Le cartel de l'huile s'est donc appuyé sur tout ce qui était à sa portée pour arriver à ses fins, soit d'extraire absolument tout le pétrole en sous-sol, et de le vendre, avant qu'on ne l'achète pour le brûler, et finalement le respirer à pleins poumons. Et le manger. Tout ça n'a été possible que parce que nous avons acheté l'idée toute simple que pour se transporter et se propulser, ça prend obligatoirement du pétrole. Une ridicule petite idée reçue, imposée en tant que dogme immuable à force de grands moyens, a causé plus de cent ans d'avancement technologique à sens unique, orienté vers la seule extraction pétrolière. Et c'est loin d'être terminé. Le pétrole s'extrait en toujours plus grande quantité, et ce que nous ne brûlons plus, nous en faisons des plastiques. Maintenant, le pétrole ne pollue plus seulement l'air et les eaux de surface.
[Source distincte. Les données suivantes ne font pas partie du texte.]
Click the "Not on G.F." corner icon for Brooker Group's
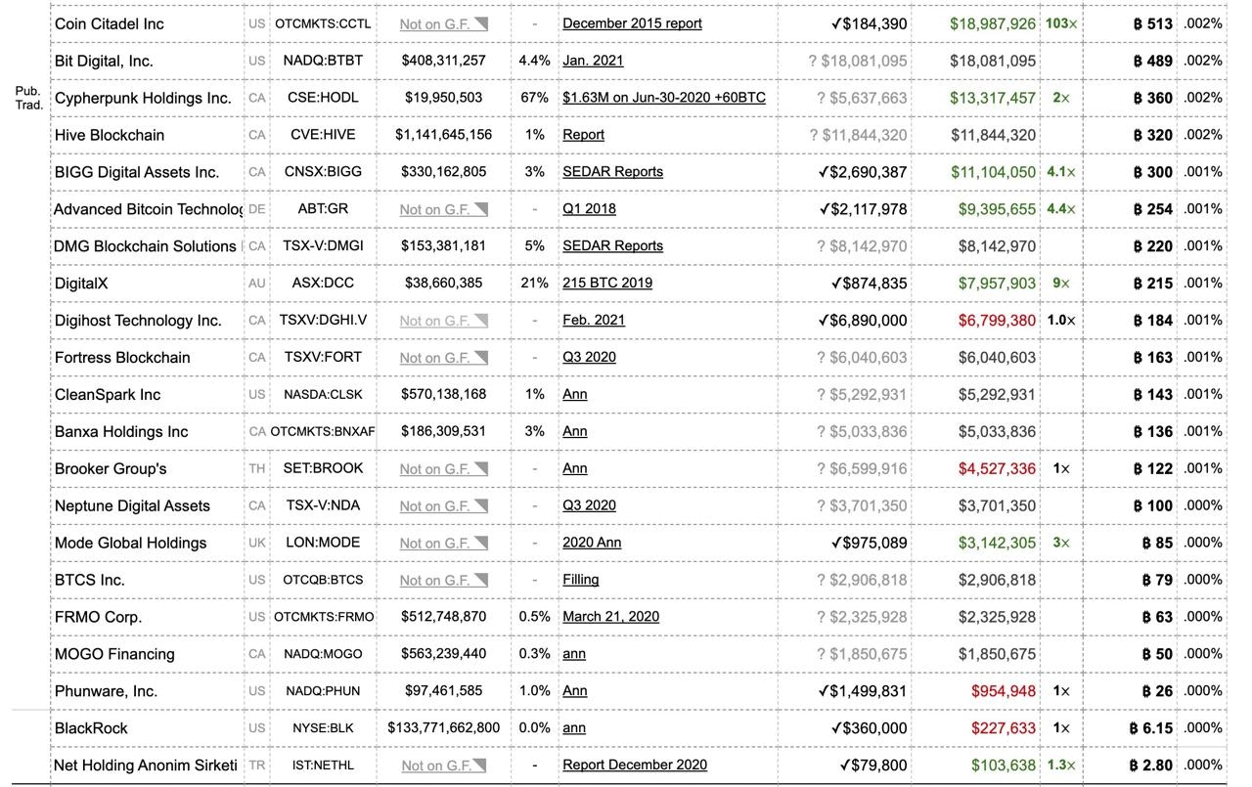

Aujourd'hui, les amas de plastiques s'accumulent en mer, et font partie de la diète quotidienne de tous les animaux sur Terre, humains compris.

En amont du tout au pétrole, une autre idée reçue et imposée : la propriété privée individuelle du sol et du sous-sol. Sans ce droit quasi sacré, octroyé à une fraction des Êtres humains, et d'abord à une fraction des coûts actuels, nous n'aurions probablement jamais eu de domination pétrolière. C'est la propriété privée immobilière qui a mené a l'exploitation forcenée des puits de pétrole et des mines partout sur Terre. Cette idée que sur simple possession d'un titre de propriété, il est possible d'extraire du sol tout ce qu'on veut, de le vendre, et d'en conserver les profits, c'est aussi une idée reçue puis imposée très dangereuse, laquelle a causé la perte de trop de gens, y compris ceux ayant osé remettre en question ce barbarisme plus que centenaire. Le droit du sol, de son exploitation active, ainsi que l'avènement des industries qui en ont résulté, tout cela aura contribué à contaminer et à orienter toutes les autres idées des siècles derniers, jusqu'au point de rupture où nous nous trouvons désormais.